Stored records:
- - - - -
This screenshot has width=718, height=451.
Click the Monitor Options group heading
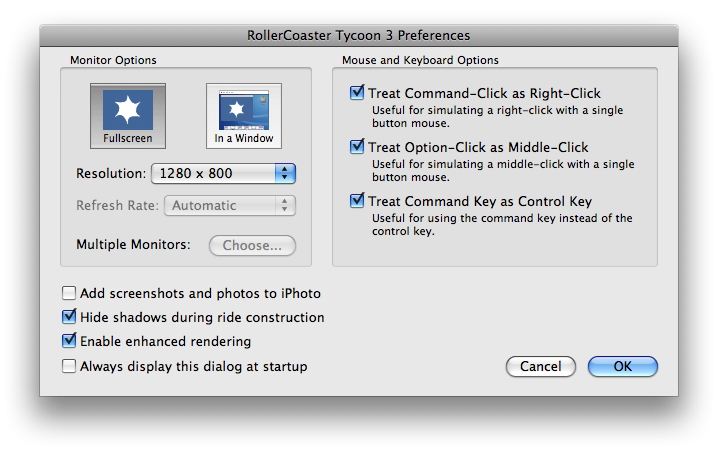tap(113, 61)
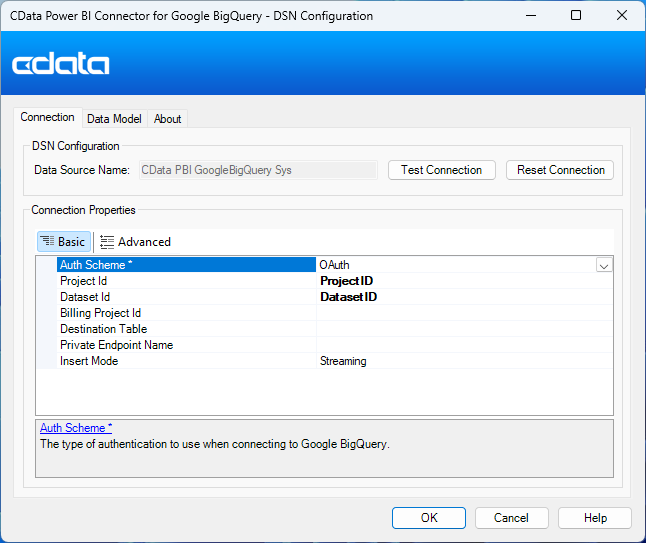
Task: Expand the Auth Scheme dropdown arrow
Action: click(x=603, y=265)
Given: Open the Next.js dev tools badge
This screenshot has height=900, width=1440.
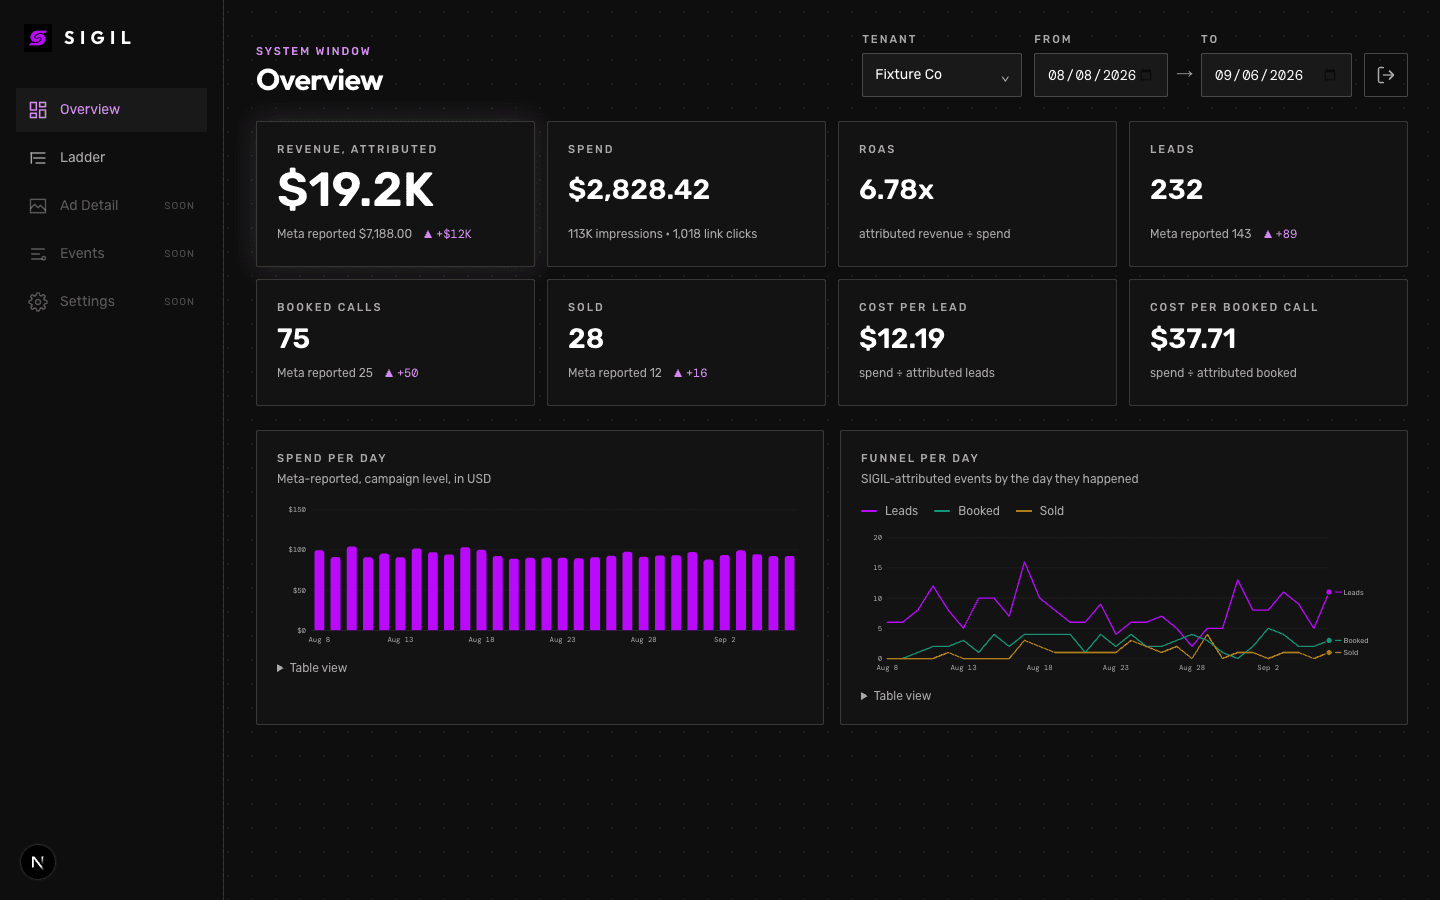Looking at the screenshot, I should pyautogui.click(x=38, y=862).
- - - - -
PROBLEM STATEMENT — Leaving out any images, restate every record word for word.

ANSWER BELOW —
This screenshot has width=718, height=451.
Click the Monitor Options group heading
tap(113, 61)
Task: Expand the Auth Scheme dropdown arrow
Action: click(x=603, y=265)
Given: Open the Next.js dev tools badge
This screenshot has height=900, width=1440.
Looking at the screenshot, I should pyautogui.click(x=38, y=862).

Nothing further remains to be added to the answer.